____ TEXT EXCERPT
The staffing problem nobody in seafood wants to talk about

How European seafood producers can use factory intelligence to do more with the teams they already have

The real squeeze isn’t margins. It’s people.

Factory intelligence is changing how seafood production facilities operate — not by replacing people, but by helping the teams already on the floor work smarter. Here’s what that looks like in practice.

Rising energy costs and retailer pressure get most of the attention. But talk to operations managers across the UK, Norway, and the Netherlands, and a different concern keeps coming up: they can’t find the people they need, and the ones they have are stretched thin.

Finding and keeping skilled process operators, engineers, and production managers is structurally harder than it was five years ago. Labour costs are up. Turnover is high. And when an experienced operator leaves, the institutional knowledge they carry — the feel for when a cooling unit is about to fail, the shortcut that keeps line two running — takes years to rebuild.

Technology doesn’t solve that problem. But it can change the equation.

What a connected factory actually means

“Smart factory” has become one of those phrases that means everything and nothing. So here’s a more useful question: what happens when your equipment can tell you what’s wrong before you notice it yourself?

That’s the practical starting point for Maritech Linsight — an operational control and insight platform that connects the equipment already running in your facility. Cooling systems, HVAC, grading lines, sensors. Instead of operators manually checking readings and logging data on paper, deviations surface automatically. Alarms reach the right person on whatever device they’re carrying — on the floor, in the office, or at home.

The shift is less dramatic than the word “smart” implies. You’re not replacing your team. You’re removing the parts of their day that don’t require human judgement — manual data collection, routine checks, chasing down information that should already be in one place — so they can focus on the parts that do.

What you’re replacing

Most European seafood facilities still run on a patchwork: manual logs, isolated PLC systems, and spreadsheets that don’t talk to each other. The information exists — it’s just scattered, delayed, and dependent on someone remembering to write it down.

Linsight replaces that patchwork with a single view of your facility. Production data feeds directly into planning and sales orders. Traceability runs end-to-end across the value chain. And when something goes wrong, you find out from the system — not because someone noticed a problem on the floor.
________
Quote the seafood staffing article word for word, starting at "The shift is" and continuing up to and including "write it down.".
____ PROVIDED MATERIAL
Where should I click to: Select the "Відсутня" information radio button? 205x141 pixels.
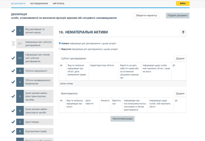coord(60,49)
________
# PROBLEM SOLUTION:
The shift is less dramatic than the word “smart” implies. You’re not replacing your team. You’re removing the parts of their day that don’t require human judgement — manual data collection, routine checks, chasing down information that should already be in one place — so they can focus on the parts that do.

What you’re replacing

Most European seafood facilities still run on a patchwork: manual logs, isolated PLC systems, and spreadsheets that don’t talk to each other. The information exists — it’s just scattered, delayed, and dependent on someone remembering to write it down.